━━ DATA EXCERPTS

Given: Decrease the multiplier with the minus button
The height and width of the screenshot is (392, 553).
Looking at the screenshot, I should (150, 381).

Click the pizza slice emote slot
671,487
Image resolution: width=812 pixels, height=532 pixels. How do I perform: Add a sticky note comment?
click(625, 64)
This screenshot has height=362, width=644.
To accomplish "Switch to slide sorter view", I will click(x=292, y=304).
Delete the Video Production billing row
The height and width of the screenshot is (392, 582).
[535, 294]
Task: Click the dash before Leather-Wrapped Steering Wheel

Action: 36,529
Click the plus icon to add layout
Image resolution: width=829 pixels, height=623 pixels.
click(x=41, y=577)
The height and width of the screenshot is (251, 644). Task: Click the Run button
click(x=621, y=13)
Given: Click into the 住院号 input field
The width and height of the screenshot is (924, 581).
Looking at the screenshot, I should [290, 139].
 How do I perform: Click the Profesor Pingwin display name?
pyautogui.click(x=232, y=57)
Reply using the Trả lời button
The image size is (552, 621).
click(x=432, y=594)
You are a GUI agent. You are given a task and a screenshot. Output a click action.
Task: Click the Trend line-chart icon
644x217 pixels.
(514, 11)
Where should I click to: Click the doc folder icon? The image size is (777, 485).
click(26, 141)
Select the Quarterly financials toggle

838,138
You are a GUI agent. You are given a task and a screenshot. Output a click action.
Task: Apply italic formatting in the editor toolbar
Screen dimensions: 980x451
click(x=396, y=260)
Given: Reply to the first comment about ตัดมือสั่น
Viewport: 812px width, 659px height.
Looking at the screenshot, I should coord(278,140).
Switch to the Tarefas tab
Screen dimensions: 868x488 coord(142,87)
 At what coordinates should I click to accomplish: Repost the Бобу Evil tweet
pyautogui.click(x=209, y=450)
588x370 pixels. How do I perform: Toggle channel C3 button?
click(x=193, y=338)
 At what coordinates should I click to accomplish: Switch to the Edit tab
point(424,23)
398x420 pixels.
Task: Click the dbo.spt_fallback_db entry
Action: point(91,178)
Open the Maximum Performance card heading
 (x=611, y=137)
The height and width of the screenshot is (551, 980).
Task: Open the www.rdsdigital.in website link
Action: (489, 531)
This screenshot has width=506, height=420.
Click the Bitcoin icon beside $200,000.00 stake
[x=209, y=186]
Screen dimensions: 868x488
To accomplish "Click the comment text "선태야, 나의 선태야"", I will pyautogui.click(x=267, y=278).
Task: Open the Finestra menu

━━━━

> WHAT IS NEEDED: Reproduce exactly, please, only the lines from the start of the data above to the line that contains "Delete the Video Production billing row", with both ends kept.

> COMPLETED TASK:
Given: Decrease the multiplier with the minus button
The height and width of the screenshot is (392, 553).
Looking at the screenshot, I should (150, 381).

Click the pizza slice emote slot
671,487
Image resolution: width=812 pixels, height=532 pixels. How do I perform: Add a sticky note comment?
click(625, 64)
This screenshot has height=362, width=644.
To accomplish "Switch to slide sorter view", I will click(x=292, y=304).
Delete the Video Production billing row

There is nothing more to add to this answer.